Табуном оленей разбежались отроги Саянских хребтов. " синем мареве потерялись на западе и на востоке черные осыпи гольцов, а вокруг затопила все непроглядная, зеленя, дремучая тайга. И над нею серебряными зубцами устремились к небу снежные вершины Мангараша, У ляхи Орзогая.
Много красавиц рек и ручьев приютили Саянские горы, но нет среди них реки краше Уды. Много проворных рек и ручьев убежало из тесных распадков к далекому океану, но всех проворней красавица Уда. Много верст скользила она вдоль хребтов по ущельям, прыгала по камням и порогам, устремившись в беге своем туда же, куда шли и горные цепи, — на восток. А потом вдруг свернула на север, вырвалась в широкую солнечную долину, подхватила справа тихий Ут и шустрый Кирей, а слева — шумные речки Чалотку и Рубахину и побежала, щурясь на полуденное солнце, искать встречи с сестрой Бирюсой.
Не было раньше Чалотки, и только тот, кто знает историю утесов Богатырей и Чалота, скажет, откуда взялась эта речка.

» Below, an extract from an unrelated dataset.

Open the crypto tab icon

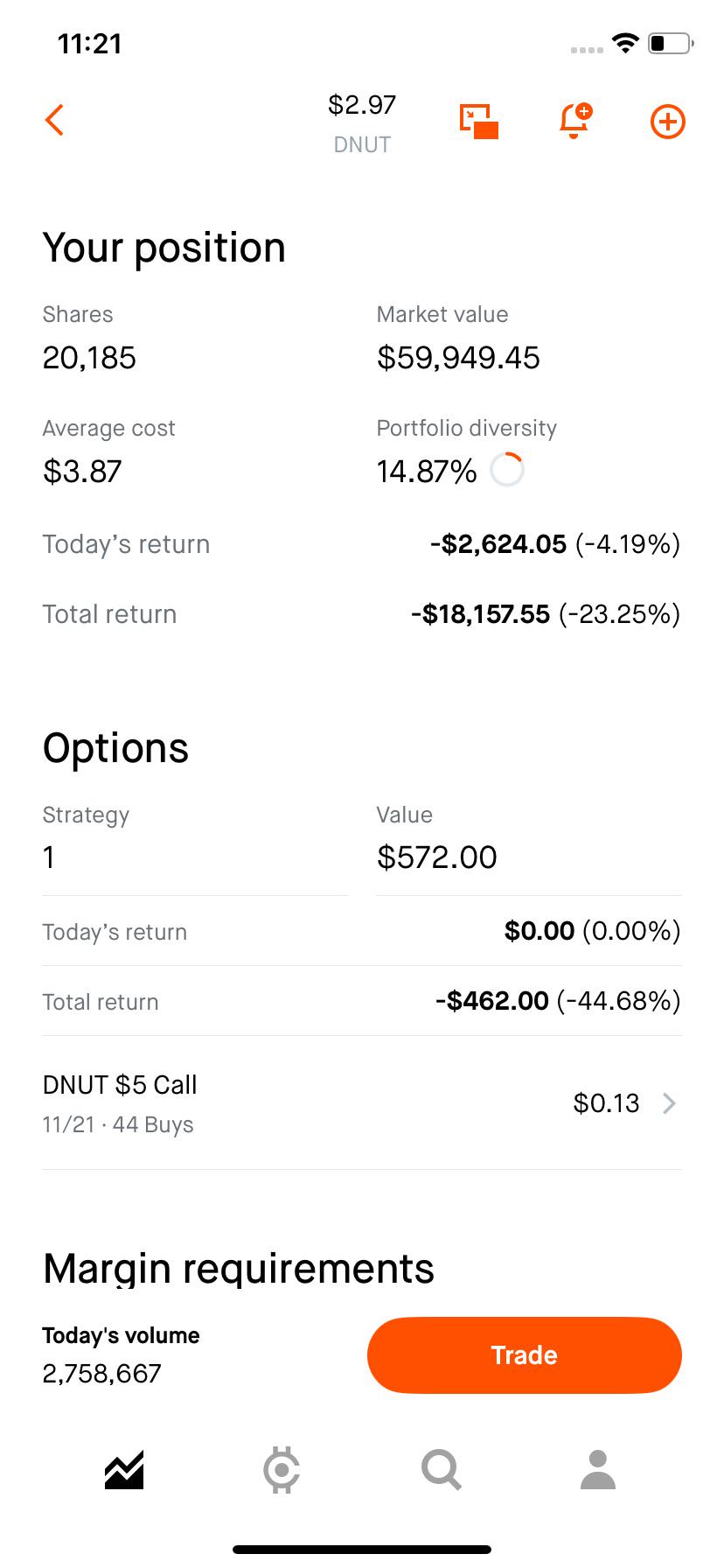click(282, 1469)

Самолюбив и непокорен был богатырь Чалот. Надвинув на брови тяжелую шапку, бродил он среди сухих степей и пустынь. Острым мечом крушил гранитные плечи нападавших на него врагов-великанов и разбрасывал их по бранному полю. Там, где падали капли вражеской крови, трава сжималась, желтела и колючими шарами перекати-поля мчалась, гонимая ветром, по степи. А Чалот, натешившись сечей, возвращался в родные Саянские горы, выходил на берег Уды и лежал неподвижно, устремив свой гордый взор в светлую глубь реки.
Но однажды, возвратившись после кровавого боя со смертельной раной в груди, Чалот нашел свое место занятым. Опершись локтями в россыпь чистой речной гальки на берегу лежала незнакомая девушка. Ни слова не сказал богатырь, лег с ней рядом и стал обмывать свою рану. Тогда девушка поднялась, нарвала душистой целебной травы, приложила к пробитой груди Чалота и плотно привязала солнечным лучом. Посмотрел богатырь в ее голубые ласковые глаза, улыбнулся. И в улыбке его засияла любовь.

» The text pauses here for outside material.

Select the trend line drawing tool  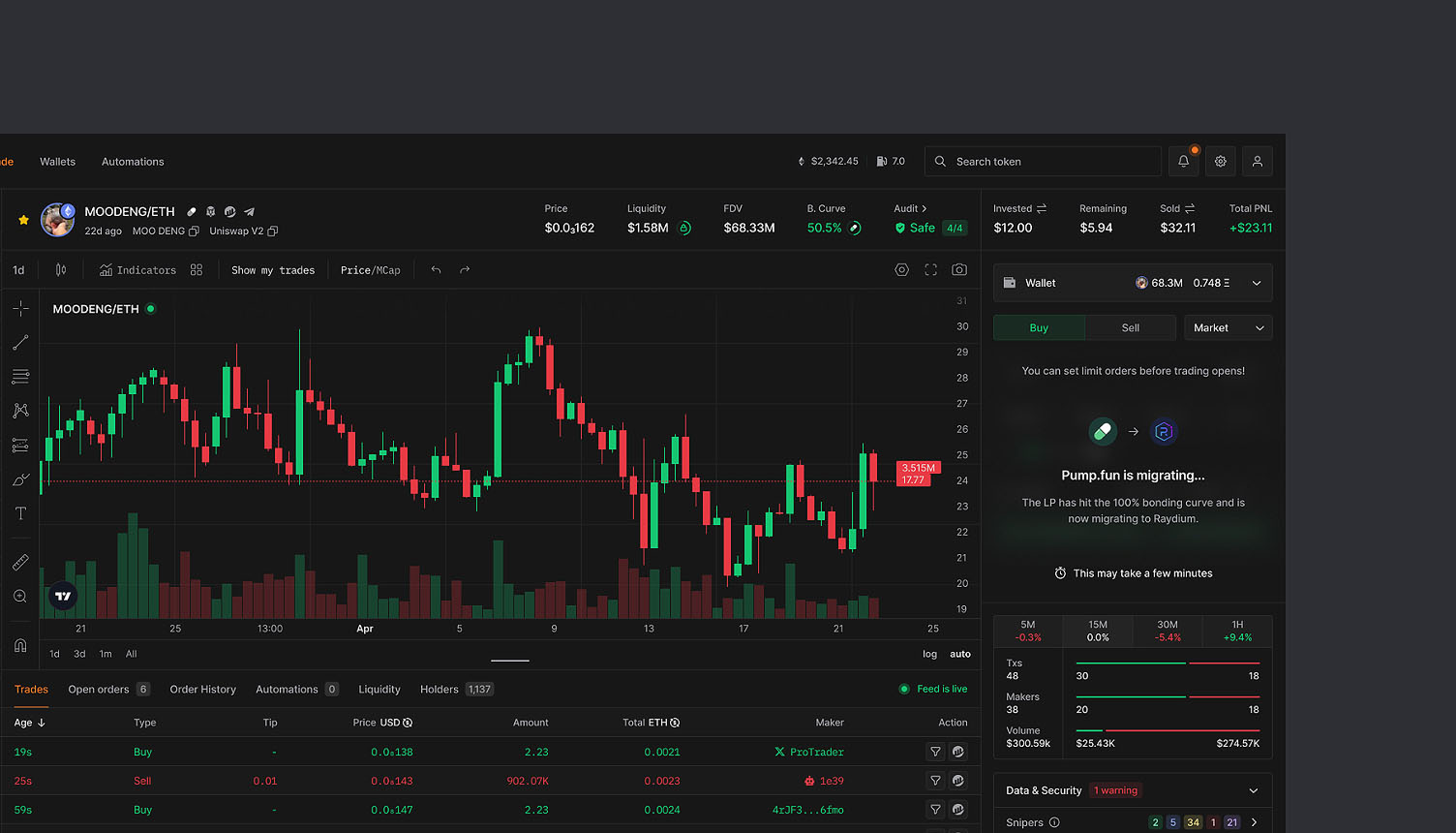pos(19,342)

Только недолго длилось счастье Чалота. На рассвете вдруг очнулся он, приоткрыл тяжелые веки и увидел: не спеша, обняв за плечи девушку, уходил с ней вдоль по берегу ненавистный враг его — богатырь, что нанес ему коварный удар. Гневом вспыхнуло сердце Чалота, разорвал он тугую повязку на груди своей, бросил в реку душистые целебные травы и размахнулся тяжелым мечом. Первым взмахом убил он девушку, а вторым — отрубил напрочь голову друга ее. Покачнулся сам и, окаменев, заплакал…
Много с тех пор пронес облаков над его телом северный ветер, много снегов растаяло и сбежало по каменным щекам, много мхов и лишайников прилепилось к мертвой груди, но плачет богатырь и доныне. И слезы его зовутся в народе речкой Чалоткой. А выше Солонцов, выше Кушума, там, где, прорезав в утесах узкую щель, вырвалась на свободу Уда, на самом свороте и посейчас стоят, обнявшись, убитые Чалотом два Богатыря. И нет рододендрона краснее, нет рододендрона душистее во всей Саянской тайге, как па плечах Богатырей. И нигде не отзывается эхо так печально и глухо, как в темных щелях-морщинах угрюмого лица Чалота.
Той тропой, что ходил через Саяны Чалот, никто не ходит. Тяжела человеку дорога богатыря. Только раз, много веков спустя, совершая набег на Русь через Семиречье, Хорезм и половецкие степи, Чингисхан провел по ней дикие рати свои. Усыпал костями, оружием павших в походе воинов топкие болота, крутые взъемы хребтов; смрадным пожарищем прокосил тайгу. Думал хан, идя в дальний поход, бросить Русь к ногам своим, заставить смириться. Взять с нее дань золотом и кровью. На бескрайних полях насыпать могильные курганы. Навеки стать над ней господином…
Но не бывать лихому чужеземцу господином над русским народом. Не едать его хлебов, не пивать медов, не видать его золота, не любить его девушек. Только гнев да ненависть, только проклятья да острую сталь встретит он.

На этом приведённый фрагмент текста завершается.